Price levels are almost always non-stationary (they have a trend/random walk component) and will show high autocorrelation purely as an artifact. This is meaningless for trading.
✅ Correct approach: Always work with returns (or log-differences) for statistical testing. Test for stationarity with ADF before doing time series modelling. Non-stationary inputs to regression produce spurious (meaningless but statistically "significant") relationships — the classic spurious regression problem.
Mistake 3
❌ Treating correlation as constant.
Correlations between assets are NOT stable — they tend to increase sharply during market crashes ("correlation goes to 1 in a crisis"). A covariance matrix estimated from calm-period data underestimates portfolio risk during stress.
✅ Correct approach: Compute rolling correlations and visualise how they change over time, especially during known stress periods (2008, 2020).
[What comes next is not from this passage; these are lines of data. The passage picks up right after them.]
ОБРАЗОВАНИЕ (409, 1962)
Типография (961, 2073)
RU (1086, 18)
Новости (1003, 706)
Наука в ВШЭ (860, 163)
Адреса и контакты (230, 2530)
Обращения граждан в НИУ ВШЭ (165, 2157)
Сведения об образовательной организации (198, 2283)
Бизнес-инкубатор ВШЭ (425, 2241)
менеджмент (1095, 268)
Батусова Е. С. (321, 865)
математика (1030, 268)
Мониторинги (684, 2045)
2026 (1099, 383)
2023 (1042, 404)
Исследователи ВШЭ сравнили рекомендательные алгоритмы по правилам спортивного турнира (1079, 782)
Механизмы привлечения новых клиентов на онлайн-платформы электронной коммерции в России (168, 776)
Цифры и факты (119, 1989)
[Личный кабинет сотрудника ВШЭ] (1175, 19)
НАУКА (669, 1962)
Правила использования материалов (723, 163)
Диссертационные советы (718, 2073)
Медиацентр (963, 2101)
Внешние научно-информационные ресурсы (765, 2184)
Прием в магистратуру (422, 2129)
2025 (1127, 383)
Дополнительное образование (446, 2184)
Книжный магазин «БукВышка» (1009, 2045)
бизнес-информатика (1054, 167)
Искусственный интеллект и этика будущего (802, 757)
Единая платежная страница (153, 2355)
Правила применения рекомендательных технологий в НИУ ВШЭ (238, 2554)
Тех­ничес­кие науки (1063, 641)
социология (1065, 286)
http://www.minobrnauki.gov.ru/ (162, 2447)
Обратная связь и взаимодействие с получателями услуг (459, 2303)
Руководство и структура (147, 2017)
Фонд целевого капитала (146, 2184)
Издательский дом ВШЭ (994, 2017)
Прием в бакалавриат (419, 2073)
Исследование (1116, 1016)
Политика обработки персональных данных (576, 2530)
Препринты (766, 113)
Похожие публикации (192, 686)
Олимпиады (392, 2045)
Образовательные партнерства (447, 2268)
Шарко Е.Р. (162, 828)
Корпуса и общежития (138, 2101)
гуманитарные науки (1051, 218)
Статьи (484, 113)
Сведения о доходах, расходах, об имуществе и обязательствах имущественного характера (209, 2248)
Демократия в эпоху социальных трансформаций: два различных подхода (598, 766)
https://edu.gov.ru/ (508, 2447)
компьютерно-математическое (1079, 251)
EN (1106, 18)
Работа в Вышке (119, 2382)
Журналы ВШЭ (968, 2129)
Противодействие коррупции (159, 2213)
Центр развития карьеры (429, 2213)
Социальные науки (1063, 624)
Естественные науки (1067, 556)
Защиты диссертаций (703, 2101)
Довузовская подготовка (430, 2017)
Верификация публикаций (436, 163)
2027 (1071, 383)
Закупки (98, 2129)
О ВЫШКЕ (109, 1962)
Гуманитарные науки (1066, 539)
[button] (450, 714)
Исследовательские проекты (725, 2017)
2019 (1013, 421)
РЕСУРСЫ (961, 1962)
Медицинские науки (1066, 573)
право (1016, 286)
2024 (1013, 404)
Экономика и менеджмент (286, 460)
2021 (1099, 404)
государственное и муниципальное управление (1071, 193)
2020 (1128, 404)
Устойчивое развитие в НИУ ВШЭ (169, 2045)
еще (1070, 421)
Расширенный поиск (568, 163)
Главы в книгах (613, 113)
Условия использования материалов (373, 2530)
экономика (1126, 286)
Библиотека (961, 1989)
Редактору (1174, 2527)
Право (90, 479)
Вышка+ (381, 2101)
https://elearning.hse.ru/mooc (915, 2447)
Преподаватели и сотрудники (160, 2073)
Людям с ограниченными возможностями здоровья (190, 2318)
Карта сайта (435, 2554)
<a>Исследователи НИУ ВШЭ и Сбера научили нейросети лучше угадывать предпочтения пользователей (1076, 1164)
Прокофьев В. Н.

For risk management, consider stress-period covariance matrices or models that explicitly account for regime changes (Phase 4-5).
Mistake 4
❌ Confusing statistical significance with economic significance.
With enough data, even a tiny, economically meaningless coefficient (e.g., 0.0001 predictive power) can be "statistically significant" at p<0.05.
✅ Correct approach: Always ask: does this effect size matter after transaction costs? A regression coefficient that predicts 0.01% of next-day return is statistically detectable with enough data but completely useless once you account for bid-ask spread and commissions.